Inversion of control is a relatively general design idea, not a specific implementation method, and is generally used to guide the design of the framework level. The "control" mentioned here refers to the control of the program execution flow, and the "reversal" refers to the programmer's own control of the execution of the entire program before the framework is used. After using the framework, the execution flow of the entire program is controlled by the framework. Control of the process is "reversed" from the programmer to the framework.

Dependency injection

Dependency injection and inversion of control are just the opposite, it is a specific coding technique. We don't create dependent class objects inside the class by means of new, but after the dependent class objects are created externally, they are passed (or injected) to the class for use through constructors, function parameters, etc.

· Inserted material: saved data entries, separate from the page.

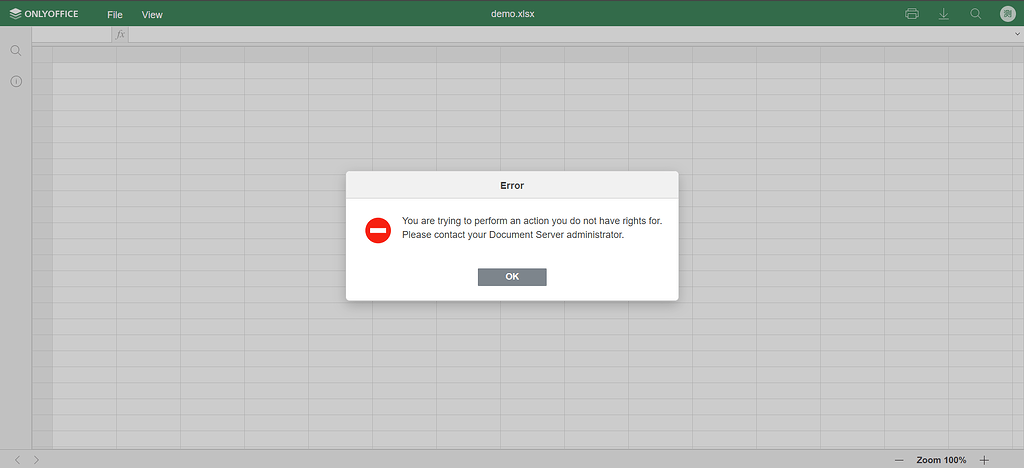
Task: Click the cell name box field
Action: pyautogui.click(x=71, y=35)
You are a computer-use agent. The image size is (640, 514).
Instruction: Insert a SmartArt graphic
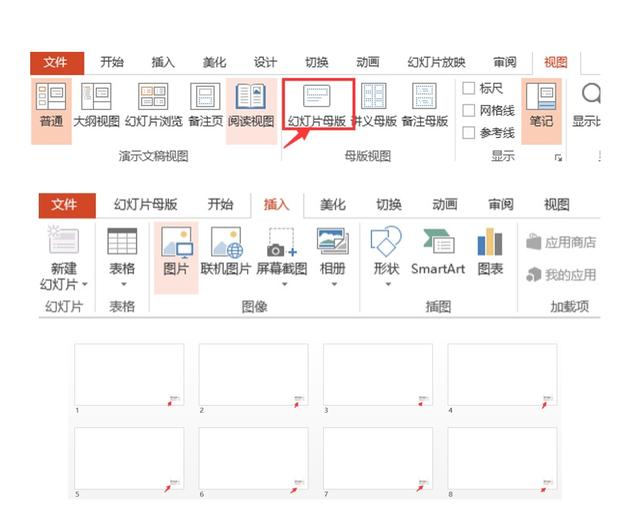pos(438,251)
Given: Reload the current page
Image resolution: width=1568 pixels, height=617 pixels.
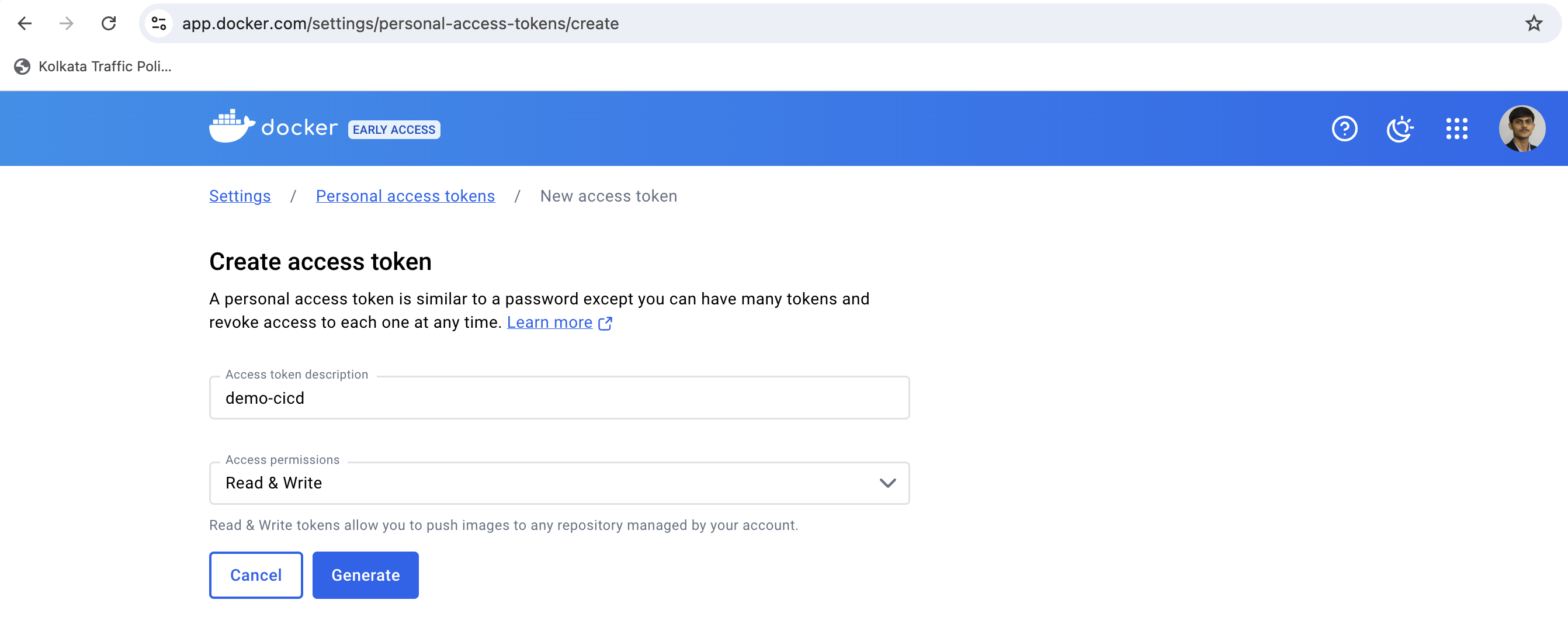Looking at the screenshot, I should [x=108, y=24].
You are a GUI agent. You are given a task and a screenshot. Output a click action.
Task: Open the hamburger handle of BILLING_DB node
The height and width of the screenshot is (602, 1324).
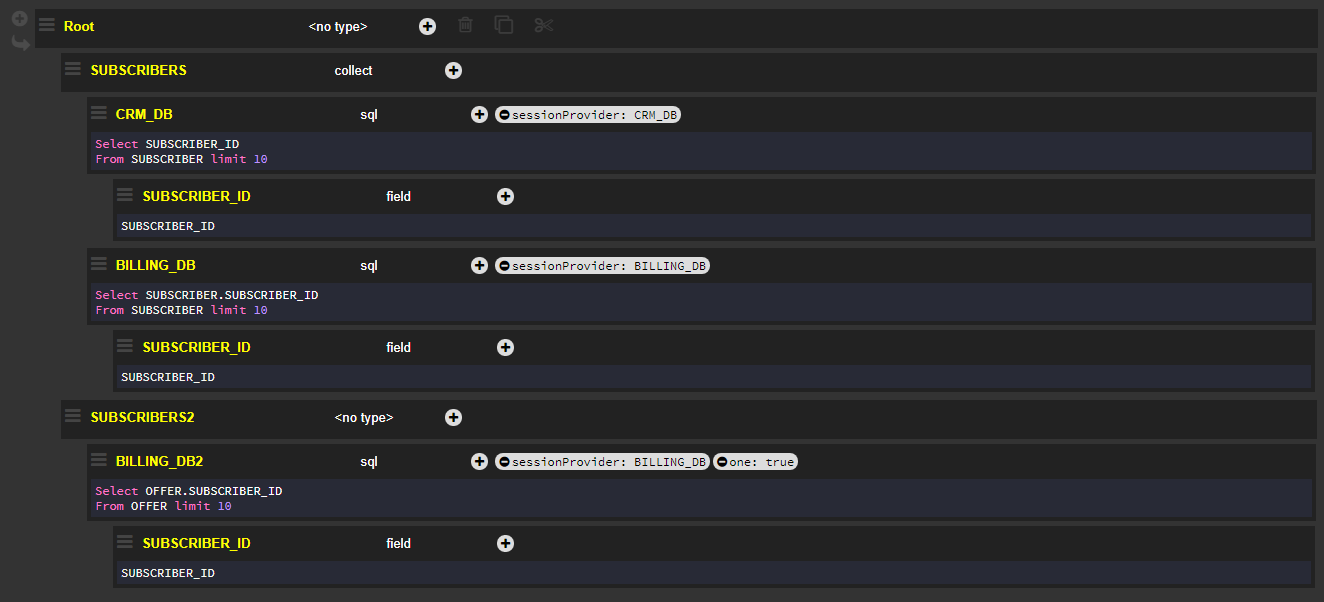[x=98, y=264]
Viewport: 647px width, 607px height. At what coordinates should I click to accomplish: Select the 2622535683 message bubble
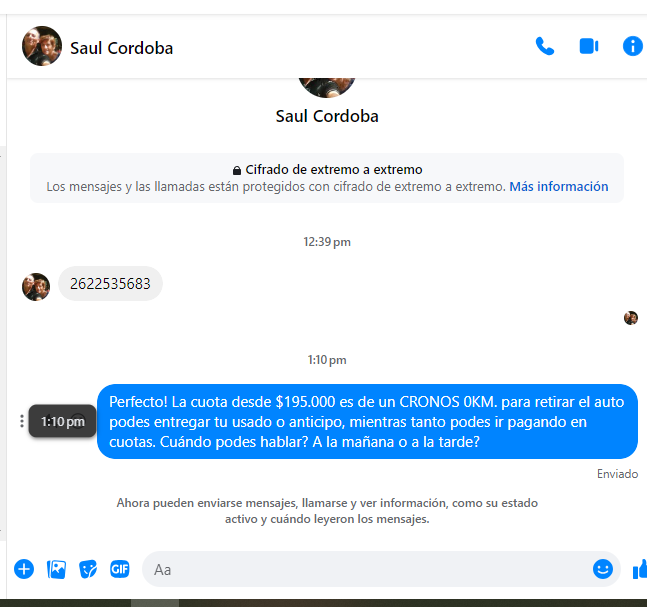click(110, 283)
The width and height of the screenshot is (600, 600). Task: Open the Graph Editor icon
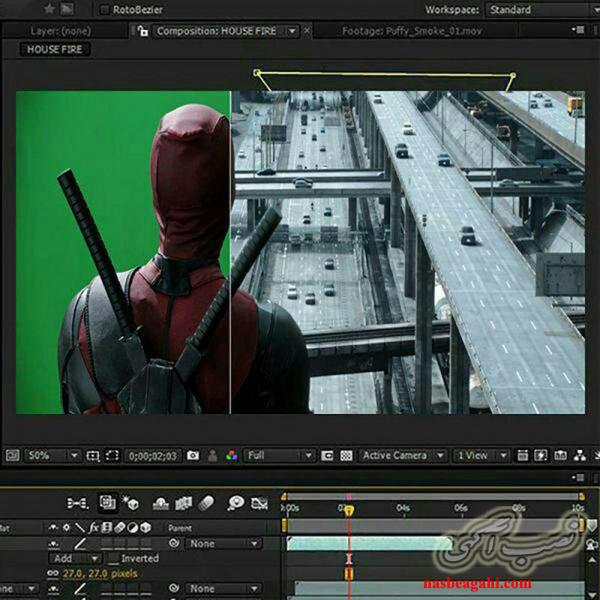tap(260, 503)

Dependency injection framework

Through the extension points provided by the dependency injection framework, we simply configure all the required classes and their dependencies between classes, and then the framework can automatically create objects, manage the life cycle of objects, dependency injection, etc., which originally required programmers Things to do.

Dependence reversal principle

The principle of dependency inversion is also called the principle of dependency inversion. This principle is similar to inversion of control and is mainly used to guide the design of the framework level. High-level modules do not depend on low-level modules, they all rely on the same abstraction. Abstraction should not depend on specific implementation details. Specific implementation details depend on abstraction.

 

"High cohesion and loose coupling" is a very important design idea, which can effectively improve the readability and maintainability of the code, and reduce the scope of code changes caused by functional changes. "High cohesion" is used to guide the design of the class itself, and "loose coupling" is used to guide the design of the dependencies between classes. The so-called high cohesion means that similar functions should be placed in the same category, and dissimilar functions should not be placed in the same category. Similar functions are often modified at the same time, put in the same category, the modification will be more concentrated. The so-called loose coupling means that in the code, the dependencies between classes are simple and clear. Even if two classes have a dependency relationship, code changes in one class will not or rarely lead to code changes in the dependent class.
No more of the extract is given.